* **What is expected**:
In your reply, reproduce the lines from the first one below to the line containing "You are a computer-use agent. This", inclusive, exactly as they stand.

* **Material supplied**:
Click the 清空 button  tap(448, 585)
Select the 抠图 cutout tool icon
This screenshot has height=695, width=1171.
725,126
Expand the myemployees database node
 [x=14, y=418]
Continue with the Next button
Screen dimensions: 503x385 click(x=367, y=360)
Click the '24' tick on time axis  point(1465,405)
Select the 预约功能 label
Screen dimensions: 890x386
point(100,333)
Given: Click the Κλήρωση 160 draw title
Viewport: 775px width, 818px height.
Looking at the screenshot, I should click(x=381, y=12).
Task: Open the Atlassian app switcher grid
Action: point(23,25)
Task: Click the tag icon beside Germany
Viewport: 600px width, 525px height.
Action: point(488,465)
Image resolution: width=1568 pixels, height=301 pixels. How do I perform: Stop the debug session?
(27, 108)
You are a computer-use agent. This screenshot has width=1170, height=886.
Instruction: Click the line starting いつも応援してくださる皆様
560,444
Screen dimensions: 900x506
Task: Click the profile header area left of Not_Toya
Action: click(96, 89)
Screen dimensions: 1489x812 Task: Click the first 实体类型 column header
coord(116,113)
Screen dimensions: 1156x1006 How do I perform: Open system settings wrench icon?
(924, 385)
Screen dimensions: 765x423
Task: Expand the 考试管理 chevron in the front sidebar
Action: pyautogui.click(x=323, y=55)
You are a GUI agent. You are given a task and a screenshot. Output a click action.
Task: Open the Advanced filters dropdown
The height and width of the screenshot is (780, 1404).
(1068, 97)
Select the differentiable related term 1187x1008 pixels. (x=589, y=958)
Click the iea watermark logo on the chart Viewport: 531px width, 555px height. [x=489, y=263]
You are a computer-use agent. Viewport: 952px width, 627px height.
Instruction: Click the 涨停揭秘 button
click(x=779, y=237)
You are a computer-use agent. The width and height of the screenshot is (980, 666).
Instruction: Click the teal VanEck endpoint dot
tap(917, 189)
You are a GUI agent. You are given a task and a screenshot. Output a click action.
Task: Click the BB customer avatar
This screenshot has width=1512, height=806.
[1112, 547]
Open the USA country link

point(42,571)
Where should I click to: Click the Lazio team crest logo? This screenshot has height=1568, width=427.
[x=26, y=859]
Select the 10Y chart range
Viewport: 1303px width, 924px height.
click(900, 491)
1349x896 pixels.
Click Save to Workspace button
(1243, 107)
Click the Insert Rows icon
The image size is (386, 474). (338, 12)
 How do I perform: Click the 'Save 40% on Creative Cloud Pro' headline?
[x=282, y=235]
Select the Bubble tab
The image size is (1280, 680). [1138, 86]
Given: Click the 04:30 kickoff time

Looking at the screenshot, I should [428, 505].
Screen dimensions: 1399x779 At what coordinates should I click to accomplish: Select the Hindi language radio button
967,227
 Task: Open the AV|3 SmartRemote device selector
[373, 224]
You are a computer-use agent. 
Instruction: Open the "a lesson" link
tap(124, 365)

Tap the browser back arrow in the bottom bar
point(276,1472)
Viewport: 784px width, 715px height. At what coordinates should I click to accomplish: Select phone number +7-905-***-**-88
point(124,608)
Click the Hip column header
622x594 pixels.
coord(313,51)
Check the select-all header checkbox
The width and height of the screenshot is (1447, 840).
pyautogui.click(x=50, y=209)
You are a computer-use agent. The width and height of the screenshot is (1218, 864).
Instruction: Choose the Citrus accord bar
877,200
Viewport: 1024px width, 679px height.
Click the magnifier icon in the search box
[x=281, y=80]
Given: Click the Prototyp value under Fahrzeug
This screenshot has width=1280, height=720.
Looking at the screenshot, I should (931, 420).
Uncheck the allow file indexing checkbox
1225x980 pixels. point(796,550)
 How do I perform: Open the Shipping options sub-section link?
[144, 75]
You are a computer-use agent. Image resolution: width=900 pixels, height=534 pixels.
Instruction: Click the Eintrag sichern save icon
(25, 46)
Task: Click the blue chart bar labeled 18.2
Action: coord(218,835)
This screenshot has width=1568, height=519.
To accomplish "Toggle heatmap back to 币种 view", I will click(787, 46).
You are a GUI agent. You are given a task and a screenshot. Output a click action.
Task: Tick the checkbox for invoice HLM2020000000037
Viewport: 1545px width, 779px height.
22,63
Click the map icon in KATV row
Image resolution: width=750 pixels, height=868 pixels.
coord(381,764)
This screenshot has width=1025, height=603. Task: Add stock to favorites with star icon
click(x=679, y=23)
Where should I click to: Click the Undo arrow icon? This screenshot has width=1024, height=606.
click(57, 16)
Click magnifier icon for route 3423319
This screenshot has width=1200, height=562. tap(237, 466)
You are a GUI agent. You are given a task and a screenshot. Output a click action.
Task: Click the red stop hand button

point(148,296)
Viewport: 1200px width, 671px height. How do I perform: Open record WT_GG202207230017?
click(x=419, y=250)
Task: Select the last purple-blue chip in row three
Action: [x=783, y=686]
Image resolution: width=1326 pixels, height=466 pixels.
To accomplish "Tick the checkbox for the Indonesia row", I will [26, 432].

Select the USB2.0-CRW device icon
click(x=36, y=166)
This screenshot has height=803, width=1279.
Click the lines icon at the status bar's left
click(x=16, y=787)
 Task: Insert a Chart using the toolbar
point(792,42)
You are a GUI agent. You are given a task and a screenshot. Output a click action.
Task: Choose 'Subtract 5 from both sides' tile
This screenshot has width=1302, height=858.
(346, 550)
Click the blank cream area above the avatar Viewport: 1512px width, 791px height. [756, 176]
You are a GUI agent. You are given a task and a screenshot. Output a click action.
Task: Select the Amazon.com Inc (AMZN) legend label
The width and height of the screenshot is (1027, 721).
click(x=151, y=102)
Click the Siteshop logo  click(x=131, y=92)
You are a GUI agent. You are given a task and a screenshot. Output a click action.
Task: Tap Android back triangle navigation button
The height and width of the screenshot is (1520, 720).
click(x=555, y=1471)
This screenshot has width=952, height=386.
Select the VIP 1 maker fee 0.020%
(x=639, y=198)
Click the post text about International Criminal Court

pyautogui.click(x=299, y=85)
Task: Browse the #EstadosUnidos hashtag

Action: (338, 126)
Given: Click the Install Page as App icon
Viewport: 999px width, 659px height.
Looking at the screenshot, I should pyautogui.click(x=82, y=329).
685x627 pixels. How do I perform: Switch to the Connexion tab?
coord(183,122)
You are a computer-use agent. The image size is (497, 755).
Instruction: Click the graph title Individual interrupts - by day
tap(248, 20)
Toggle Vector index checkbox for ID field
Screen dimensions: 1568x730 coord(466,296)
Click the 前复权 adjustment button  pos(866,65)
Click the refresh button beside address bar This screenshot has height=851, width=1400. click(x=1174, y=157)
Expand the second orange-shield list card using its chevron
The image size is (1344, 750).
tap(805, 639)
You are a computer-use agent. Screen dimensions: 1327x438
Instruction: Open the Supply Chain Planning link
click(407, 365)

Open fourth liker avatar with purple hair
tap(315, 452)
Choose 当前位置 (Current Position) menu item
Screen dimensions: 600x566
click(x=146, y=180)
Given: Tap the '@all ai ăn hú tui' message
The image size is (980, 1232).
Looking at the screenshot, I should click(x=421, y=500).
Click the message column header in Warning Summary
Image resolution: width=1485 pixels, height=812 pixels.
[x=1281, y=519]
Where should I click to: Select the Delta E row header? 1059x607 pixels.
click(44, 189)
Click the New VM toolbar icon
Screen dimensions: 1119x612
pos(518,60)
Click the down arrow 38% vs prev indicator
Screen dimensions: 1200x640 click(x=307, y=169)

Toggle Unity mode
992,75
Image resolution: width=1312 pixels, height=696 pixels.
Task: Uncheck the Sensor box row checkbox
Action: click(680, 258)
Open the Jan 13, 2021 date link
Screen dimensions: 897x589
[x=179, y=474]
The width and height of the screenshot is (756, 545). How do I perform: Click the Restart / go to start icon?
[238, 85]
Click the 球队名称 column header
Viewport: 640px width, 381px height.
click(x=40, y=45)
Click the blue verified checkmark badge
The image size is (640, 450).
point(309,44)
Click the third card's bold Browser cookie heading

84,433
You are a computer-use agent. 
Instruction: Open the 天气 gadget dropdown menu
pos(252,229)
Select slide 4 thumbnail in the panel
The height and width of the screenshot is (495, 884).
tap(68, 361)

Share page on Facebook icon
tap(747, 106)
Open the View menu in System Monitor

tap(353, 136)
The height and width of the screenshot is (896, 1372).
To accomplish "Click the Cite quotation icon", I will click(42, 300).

* **Your solution**:
Click the 清空 button  tap(448, 585)
Select the 抠图 cutout tool icon
This screenshot has height=695, width=1171.
725,126
Expand the myemployees database node
 [x=14, y=418]
Continue with the Next button
Screen dimensions: 503x385 click(x=367, y=360)
Click the '24' tick on time axis  point(1465,405)
Select the 预约功能 label
Screen dimensions: 890x386
point(100,333)
Given: Click the Κλήρωση 160 draw title
Viewport: 775px width, 818px height.
Looking at the screenshot, I should click(x=381, y=12).
Task: Open the Atlassian app switcher grid
Action: point(23,25)
Task: Click the tag icon beside Germany
Viewport: 600px width, 525px height.
Action: point(488,465)
Image resolution: width=1568 pixels, height=301 pixels. How do I perform: Stop the debug session?
(27, 108)
You are a computer-use agent. This screenshot has width=1170, height=886.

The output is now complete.